Robotics
LeRobot
Safetensors
diffusion

Diffusion Policy · dual OpenYAM, "close the box"

A Diffusion Policy policy for a bimanual OpenYAM robot, trained on kiteml/dual-openyam-close-box to close the box. Diffusion Policy is a visuomotor policy that generates action sequences by iterative denoising.

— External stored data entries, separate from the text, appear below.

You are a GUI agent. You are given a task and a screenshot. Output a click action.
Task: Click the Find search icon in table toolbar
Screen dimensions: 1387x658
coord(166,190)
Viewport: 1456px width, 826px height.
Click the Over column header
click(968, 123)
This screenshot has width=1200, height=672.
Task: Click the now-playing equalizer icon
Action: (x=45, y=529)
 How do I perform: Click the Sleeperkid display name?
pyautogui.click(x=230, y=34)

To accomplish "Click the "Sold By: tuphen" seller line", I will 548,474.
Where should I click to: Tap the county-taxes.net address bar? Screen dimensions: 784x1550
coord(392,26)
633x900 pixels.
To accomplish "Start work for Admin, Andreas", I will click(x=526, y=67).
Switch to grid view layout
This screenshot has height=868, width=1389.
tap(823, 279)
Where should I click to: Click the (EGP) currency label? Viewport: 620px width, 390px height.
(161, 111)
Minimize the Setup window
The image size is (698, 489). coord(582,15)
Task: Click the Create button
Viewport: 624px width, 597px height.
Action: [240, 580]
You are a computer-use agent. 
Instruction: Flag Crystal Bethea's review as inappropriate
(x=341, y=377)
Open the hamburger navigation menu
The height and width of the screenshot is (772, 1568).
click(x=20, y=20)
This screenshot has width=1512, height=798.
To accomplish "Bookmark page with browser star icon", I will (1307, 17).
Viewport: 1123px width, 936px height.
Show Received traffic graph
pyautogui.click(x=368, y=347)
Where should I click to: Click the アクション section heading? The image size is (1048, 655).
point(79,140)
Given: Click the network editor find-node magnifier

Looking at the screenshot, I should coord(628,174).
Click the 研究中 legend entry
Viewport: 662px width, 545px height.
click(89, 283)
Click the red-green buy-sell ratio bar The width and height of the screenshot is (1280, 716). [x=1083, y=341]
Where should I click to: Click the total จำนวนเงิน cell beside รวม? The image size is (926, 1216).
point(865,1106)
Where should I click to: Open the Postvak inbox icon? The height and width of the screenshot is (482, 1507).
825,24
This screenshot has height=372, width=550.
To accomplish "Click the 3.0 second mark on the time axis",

Trained from scratch.

Trained with Kite on LeRobot v0.6.0.

Training

Dataset kiteml/dual-openyam-close-box: 31 episodes, 33,247 frames at 30 fps
Initialization none (from scratch)
Trained all parameters (ResNet-18 backbone initialized from ImageNet)
Steps 50,000
Batch size 8
Optimizer Adam, lr 1e-4, cosine schedule with warmup
Final training loss 0.004
Hardware 1× NVIDIA A100 40GB

Inputs and outputs

Feature Shape Contents
observation.images.top 3×480×640 top camera, RGB
observation.images.left_wrist 3×480×640 left wrist camera, RGB
observation.images.right_wrist 3×480×640 right wrist camera, RGB
observation.state 14 left arm joints 1–6, right arm joints 1–6, left gripper, right gripper
action 14 same layout as observation.state

Each inference call predicts 64 actions (2.1 s at 30 fps) and executes 32 of them, conditioned on the last 2 observations.

Usage

Requires LeRobot v0.6.0 or later.

import torch
from lerobot.policies.factory import get_policy_class, make_pre_post_processors

repo_id = "kiteml/dual-openyam-close-box-diffusion"
policy = get_policy_class("diffusion").from_pretrained(repo_id)
preprocessor, postprocessor = make_pre_post_processors(policy.config, pretrained_path=repo_id)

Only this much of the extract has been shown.